··· EXTRAIT CHOISI ···
Quant à la métrique, étant libre elle variait complaisamment selon l’association ou le plaisir. Ne souffrant pas de dessein préétabli, irréductible à eux, elle s’adaptait à un temps strictement psychologique musical et instinctif.

Par hasard je voulus relire ensuite les sonnets des premières écoles italiennes ; fascinée par la régularité je voulus retenter l’impossible.

Je repris en main mes cinq classifications : lettre, syllabe, mot, phrase et période. Je les encadrai dans un espace-temps absolu. Mes vers poétiques ne purent plus échapper à l’universalité de l’espace unique : les longueurs et les temps des vers étaient préétablis, mon unité organisatrice était définissable, mes rythmes s’adaptaient non seulement à mon bon vouloir mais aussi à l’espace déjà décidé, et cet espace était complètement recouvert d’expériences, de réalités, d’objets, et de sensations. En transposant la complexité rythmique de la langue parlée et pensée mais non scandée, à travers de nombreuses variations de particules timbriques ou rythmiques entre un espace typique, unique et limité, ma métrique à défaut de régularité était au moins totale : tous les rythmes possibles imaginables remplissaient minutieusement mon cadre à profondeur timbrique, ma rythmique était musicale jusqu’aux ultimes expérimentations du post-webernisme, ma régularité, quand il y en avait, était contrastée par un fourmillement de rythmes traduisibles non en pieds et en mesures longues ou courtes, mais en durées microscopiques juste à peine notables, si l’on voulait, avec un crayon sur du papier millimétrique. L’unité basique du vers n’était pas la lettre, désagrégeante et insignifiante, ni la syllabe, rythmique et mordante quoique toujours sans idéalité, mais plutôt le mot entier, de n’importe quel genre indifféremment, les mots étant considérés tous de valeur et de poids égaux, tous à manipuler comme des idées concrètes et abstraites.
···
→ **CONSIGNES DE L'EXERCICE**:
D'après l'extrait choisi, quelle est l'unité basique du vers ? Répondez en une phrase, s'il vous plaît.
··· MATÉRIEL ···
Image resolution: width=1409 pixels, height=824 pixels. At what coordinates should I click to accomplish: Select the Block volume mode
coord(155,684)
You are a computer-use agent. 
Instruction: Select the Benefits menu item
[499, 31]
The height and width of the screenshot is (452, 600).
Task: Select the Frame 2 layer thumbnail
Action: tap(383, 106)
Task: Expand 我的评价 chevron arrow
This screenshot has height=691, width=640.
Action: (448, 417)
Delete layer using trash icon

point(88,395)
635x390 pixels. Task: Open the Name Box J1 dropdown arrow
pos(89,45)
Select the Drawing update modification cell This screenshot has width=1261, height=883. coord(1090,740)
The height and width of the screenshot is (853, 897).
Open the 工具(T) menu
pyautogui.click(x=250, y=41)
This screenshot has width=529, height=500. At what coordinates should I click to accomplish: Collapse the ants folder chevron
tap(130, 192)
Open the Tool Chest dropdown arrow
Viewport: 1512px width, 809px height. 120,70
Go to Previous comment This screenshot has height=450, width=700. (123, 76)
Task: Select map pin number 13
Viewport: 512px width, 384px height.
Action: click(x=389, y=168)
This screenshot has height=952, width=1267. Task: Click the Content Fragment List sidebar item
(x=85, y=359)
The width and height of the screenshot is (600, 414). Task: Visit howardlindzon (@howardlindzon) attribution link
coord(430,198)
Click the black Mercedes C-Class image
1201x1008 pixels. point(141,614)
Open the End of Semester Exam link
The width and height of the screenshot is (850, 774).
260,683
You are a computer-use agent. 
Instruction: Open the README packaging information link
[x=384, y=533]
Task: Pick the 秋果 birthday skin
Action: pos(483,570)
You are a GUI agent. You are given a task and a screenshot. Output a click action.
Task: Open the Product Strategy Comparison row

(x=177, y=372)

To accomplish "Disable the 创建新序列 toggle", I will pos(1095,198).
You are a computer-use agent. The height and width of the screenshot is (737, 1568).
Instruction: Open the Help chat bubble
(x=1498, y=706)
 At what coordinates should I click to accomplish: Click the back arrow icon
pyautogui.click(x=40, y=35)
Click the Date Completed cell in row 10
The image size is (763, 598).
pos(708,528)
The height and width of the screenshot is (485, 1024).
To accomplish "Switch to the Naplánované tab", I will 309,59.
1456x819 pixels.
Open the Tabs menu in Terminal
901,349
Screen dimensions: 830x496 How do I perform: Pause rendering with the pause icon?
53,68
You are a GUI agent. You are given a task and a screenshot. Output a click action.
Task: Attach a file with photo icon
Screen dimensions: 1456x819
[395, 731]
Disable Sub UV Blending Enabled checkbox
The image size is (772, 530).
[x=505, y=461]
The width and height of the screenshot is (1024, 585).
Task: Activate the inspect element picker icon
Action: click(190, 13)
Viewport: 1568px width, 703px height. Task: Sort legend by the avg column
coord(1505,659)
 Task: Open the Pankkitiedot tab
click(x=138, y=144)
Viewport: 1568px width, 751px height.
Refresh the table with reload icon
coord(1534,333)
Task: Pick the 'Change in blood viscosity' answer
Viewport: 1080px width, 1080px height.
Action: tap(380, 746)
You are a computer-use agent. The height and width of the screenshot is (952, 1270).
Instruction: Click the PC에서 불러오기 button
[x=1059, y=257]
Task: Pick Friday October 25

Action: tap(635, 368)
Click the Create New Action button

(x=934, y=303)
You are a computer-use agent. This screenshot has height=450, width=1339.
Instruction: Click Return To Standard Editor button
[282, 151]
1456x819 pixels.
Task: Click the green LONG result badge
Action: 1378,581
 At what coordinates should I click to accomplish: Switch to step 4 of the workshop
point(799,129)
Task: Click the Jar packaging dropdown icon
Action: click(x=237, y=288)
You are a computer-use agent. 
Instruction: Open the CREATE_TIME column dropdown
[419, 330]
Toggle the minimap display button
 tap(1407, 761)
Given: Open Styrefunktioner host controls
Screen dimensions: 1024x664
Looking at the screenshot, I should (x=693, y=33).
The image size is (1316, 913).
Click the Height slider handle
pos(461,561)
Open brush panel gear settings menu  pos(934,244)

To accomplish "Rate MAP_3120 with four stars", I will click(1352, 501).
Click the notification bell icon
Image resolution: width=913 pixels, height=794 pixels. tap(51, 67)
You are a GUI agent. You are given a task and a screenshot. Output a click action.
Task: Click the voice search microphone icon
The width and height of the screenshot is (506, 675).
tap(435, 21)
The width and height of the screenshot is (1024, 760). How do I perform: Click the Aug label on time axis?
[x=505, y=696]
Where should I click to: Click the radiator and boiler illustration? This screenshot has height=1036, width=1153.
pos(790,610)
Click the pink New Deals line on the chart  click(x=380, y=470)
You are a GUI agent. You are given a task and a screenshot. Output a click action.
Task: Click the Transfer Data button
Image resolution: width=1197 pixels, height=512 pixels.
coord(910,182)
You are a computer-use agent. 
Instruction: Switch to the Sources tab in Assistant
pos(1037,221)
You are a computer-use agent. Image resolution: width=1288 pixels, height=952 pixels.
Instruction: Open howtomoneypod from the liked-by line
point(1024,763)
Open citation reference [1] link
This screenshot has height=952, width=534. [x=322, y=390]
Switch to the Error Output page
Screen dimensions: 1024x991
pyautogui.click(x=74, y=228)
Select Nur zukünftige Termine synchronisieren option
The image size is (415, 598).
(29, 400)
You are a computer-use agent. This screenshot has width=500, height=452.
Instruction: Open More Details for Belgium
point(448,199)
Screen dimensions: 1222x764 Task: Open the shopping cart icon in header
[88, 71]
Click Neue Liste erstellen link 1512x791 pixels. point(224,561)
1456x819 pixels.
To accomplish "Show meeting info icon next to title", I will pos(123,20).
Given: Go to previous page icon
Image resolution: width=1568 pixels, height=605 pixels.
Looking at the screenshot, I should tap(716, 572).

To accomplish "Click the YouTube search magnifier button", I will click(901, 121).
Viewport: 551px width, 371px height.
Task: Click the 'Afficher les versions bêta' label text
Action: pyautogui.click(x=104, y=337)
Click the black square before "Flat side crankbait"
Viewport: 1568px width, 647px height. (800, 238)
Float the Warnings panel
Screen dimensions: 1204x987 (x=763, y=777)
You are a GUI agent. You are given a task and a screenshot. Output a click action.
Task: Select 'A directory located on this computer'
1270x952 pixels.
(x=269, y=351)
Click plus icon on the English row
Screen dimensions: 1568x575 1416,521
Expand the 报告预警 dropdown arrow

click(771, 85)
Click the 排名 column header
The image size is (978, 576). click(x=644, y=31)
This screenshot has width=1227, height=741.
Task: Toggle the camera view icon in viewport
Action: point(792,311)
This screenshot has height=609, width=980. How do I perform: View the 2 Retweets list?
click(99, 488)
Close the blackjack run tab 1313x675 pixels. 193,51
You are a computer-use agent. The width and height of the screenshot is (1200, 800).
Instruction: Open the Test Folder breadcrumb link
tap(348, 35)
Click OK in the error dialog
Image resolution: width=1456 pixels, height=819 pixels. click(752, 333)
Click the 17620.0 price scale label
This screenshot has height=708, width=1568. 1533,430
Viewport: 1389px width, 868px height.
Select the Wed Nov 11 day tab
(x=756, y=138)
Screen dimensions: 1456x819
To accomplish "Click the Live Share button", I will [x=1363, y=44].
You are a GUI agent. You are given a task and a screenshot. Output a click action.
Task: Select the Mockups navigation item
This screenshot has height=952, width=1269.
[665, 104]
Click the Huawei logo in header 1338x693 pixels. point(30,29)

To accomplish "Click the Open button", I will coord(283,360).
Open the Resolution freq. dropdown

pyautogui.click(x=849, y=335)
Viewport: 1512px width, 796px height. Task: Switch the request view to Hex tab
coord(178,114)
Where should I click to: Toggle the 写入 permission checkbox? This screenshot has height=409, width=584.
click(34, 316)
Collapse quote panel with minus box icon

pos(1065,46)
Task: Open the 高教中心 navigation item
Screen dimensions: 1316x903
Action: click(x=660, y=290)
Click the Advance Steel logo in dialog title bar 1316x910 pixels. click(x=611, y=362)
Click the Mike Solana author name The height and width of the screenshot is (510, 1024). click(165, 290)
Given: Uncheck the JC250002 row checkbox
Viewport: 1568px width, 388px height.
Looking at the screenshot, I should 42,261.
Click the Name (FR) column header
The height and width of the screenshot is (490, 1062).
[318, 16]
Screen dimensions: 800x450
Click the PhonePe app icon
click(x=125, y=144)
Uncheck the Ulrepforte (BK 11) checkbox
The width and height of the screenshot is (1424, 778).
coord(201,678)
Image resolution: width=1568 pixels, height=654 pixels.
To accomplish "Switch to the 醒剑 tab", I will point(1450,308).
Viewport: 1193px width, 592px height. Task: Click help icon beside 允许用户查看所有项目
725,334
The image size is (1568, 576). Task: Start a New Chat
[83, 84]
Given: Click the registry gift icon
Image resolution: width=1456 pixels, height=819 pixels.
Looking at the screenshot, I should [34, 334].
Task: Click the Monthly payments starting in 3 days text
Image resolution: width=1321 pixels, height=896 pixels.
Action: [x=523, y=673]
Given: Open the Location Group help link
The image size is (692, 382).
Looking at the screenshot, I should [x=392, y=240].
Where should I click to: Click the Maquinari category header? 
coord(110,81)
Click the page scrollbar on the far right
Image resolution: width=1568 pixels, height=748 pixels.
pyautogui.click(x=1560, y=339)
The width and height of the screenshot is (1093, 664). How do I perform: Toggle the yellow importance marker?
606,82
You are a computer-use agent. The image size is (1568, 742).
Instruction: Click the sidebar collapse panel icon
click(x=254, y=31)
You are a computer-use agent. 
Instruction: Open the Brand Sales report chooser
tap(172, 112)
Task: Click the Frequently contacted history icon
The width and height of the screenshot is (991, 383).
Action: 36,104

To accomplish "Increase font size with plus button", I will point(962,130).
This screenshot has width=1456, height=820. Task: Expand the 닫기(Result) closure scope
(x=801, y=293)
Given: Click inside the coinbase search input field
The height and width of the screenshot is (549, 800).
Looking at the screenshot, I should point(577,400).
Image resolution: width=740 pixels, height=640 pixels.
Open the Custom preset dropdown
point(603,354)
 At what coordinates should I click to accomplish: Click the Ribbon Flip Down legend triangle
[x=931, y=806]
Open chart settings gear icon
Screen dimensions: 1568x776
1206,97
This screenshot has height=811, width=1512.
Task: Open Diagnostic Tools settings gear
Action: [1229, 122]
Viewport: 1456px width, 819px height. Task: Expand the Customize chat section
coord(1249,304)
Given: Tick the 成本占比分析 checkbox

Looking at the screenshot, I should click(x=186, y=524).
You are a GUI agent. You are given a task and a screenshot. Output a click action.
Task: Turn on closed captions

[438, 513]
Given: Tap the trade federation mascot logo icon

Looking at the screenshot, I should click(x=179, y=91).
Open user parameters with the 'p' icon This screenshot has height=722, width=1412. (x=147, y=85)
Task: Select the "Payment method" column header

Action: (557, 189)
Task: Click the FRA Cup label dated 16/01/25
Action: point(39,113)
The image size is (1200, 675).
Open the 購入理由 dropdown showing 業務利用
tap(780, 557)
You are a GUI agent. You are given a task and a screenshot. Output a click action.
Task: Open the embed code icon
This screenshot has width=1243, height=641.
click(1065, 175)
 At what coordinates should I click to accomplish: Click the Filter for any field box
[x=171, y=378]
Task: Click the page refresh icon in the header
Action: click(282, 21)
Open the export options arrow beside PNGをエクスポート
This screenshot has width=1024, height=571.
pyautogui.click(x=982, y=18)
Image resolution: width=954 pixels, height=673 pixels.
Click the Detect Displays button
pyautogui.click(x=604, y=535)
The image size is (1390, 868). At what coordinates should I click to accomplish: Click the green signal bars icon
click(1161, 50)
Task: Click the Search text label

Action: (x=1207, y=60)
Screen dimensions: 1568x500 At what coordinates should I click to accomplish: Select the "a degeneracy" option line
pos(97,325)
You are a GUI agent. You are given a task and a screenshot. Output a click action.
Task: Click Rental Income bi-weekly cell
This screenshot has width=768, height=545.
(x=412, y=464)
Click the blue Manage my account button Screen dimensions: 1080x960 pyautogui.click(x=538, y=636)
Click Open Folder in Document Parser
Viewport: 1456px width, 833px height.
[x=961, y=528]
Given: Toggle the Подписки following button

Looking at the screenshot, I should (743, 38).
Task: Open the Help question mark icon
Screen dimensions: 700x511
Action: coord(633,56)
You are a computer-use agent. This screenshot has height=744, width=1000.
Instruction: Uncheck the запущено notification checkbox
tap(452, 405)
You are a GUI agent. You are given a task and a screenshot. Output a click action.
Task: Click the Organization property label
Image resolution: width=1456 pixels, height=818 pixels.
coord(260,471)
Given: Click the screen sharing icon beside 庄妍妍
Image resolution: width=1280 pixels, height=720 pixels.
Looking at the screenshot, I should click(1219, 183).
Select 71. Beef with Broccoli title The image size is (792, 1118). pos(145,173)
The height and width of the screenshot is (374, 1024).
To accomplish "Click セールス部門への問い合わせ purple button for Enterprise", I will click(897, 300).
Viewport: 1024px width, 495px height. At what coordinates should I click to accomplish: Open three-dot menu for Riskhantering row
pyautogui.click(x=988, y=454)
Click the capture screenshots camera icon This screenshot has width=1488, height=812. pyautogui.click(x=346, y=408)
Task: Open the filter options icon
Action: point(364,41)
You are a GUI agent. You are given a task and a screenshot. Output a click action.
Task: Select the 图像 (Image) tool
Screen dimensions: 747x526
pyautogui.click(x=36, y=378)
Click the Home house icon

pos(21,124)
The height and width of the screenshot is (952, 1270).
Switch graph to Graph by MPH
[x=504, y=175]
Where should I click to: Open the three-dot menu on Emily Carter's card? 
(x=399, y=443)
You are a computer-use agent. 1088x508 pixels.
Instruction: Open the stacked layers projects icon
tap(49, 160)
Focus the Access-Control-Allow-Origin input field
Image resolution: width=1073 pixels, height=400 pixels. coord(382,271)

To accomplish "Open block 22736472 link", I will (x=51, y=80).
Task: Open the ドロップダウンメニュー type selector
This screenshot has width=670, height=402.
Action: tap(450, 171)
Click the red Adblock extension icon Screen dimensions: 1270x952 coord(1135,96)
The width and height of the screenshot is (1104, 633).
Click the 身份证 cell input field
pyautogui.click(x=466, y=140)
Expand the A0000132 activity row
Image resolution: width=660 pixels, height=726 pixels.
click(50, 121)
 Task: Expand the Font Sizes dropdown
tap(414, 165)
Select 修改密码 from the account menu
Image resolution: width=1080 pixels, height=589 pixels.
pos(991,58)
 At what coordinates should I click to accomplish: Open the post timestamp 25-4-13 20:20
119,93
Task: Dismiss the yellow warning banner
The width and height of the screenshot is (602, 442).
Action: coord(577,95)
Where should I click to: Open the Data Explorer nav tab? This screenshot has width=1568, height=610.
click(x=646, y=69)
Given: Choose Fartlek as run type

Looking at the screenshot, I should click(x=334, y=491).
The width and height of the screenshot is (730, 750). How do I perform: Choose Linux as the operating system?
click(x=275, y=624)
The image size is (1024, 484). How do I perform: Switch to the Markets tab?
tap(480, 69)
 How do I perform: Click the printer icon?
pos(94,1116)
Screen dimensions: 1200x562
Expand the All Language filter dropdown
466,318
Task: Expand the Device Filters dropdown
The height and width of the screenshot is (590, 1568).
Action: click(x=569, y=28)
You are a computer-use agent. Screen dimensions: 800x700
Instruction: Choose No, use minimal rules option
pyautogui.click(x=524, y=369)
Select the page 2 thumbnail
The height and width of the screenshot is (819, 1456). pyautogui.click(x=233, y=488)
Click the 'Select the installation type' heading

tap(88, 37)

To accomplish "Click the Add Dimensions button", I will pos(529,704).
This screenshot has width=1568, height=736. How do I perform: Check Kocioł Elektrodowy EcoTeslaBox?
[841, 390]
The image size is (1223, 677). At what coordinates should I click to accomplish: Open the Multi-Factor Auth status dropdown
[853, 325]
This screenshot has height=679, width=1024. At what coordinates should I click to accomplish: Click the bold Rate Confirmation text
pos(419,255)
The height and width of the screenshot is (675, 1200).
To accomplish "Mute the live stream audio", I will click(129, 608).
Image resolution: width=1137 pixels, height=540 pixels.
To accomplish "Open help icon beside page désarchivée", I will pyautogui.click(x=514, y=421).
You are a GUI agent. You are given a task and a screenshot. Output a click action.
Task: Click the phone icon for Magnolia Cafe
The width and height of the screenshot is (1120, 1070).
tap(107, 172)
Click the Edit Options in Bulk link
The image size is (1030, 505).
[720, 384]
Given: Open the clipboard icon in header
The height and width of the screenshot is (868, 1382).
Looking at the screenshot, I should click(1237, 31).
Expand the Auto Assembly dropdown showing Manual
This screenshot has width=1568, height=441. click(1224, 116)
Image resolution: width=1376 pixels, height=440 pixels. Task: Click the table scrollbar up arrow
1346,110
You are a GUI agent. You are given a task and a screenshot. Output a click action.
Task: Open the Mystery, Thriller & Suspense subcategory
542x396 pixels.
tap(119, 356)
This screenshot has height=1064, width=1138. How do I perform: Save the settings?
···
→ **SOLUTION DU PROBLÈME**:
L'unité basique du vers est le mot entier, de n'importe quel genre indifféremment.